The James Webb Space Telescope. Photo: NASA/Chris Gunn
The launch of NASA's James Webb Space Telescope has been delayed from March to October 31, 2021, in part due to the coronavirus pandemic, the space agency announced Thursday.
Why it matters: The Webb is designed to be the space agency's successor to the Hubble Space Telescope as it nears the end of its operational life.
- Once in space, the new observatory is expected to beam back never-before-seen images of the universe and help scientists learn more about galaxies, stars, distant planets and other objects.
Details: Three or more months of the delay are due to the coronavirus, according to NASA, with about four months attributed to technical issues.

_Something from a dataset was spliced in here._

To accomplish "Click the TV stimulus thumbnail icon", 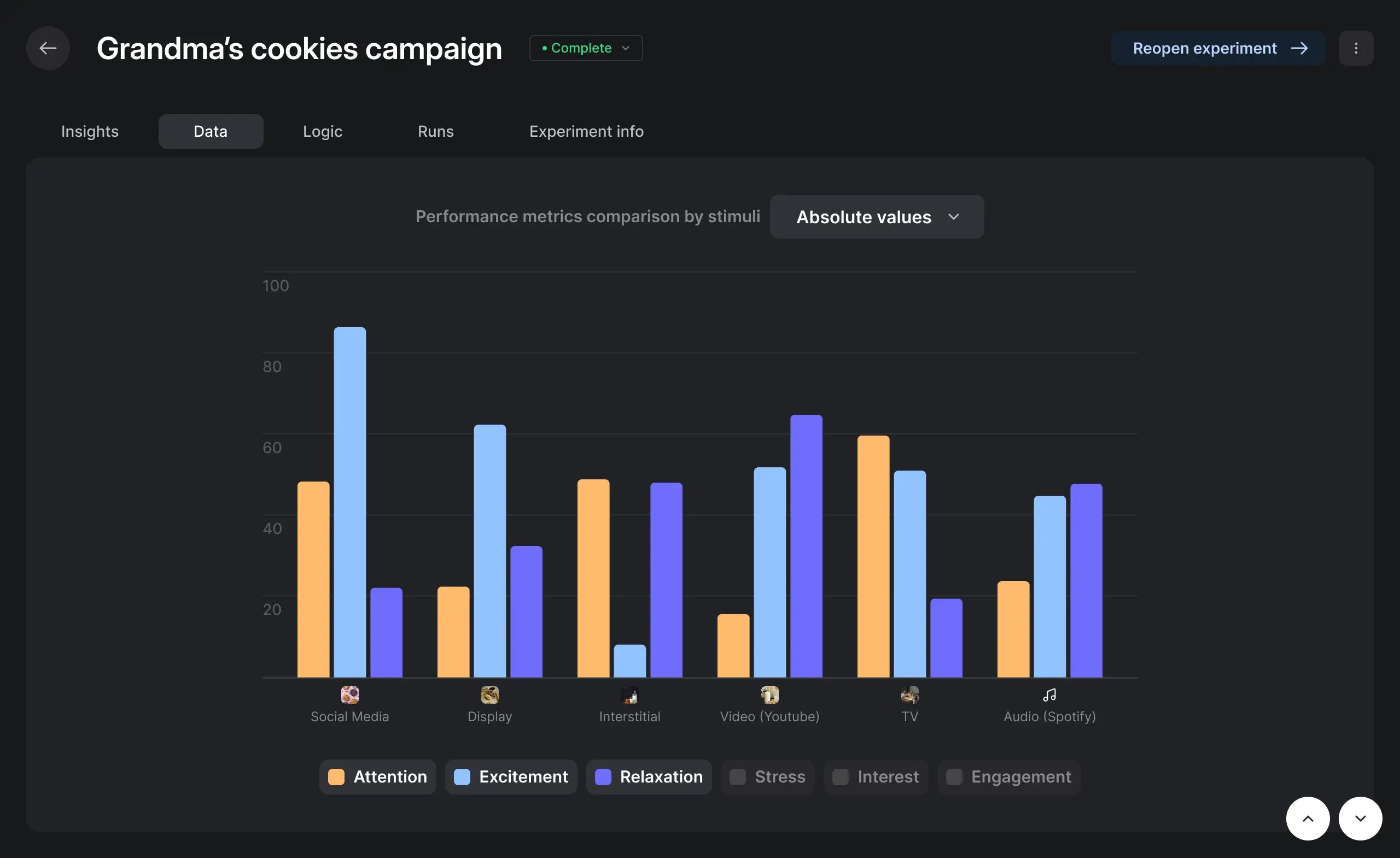I will (x=909, y=694).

- “Webb is the world’s most complex space observatory, and our top science priority, and we’ve worked hard to keep progress moving during the pandemic," NASA associate administrator Thomas Zurbuchen said in a statement.
- According to NASA, despite the holdup, the cost of the development of the observatory shouldn't exceed its current $8.8 billion cost cap.
- NASA will continue testing the observatory this year and attempt to mitigate the continued risks posed by the pandemic before shipping the spacecraft to its launch site in Kourou, French Guiana.
The big picture: This isn't the first delay for the Webb. The observatory has been plagued with technical issues and budget overruns that caused its price tag to skyrocket and delayed its launch for years.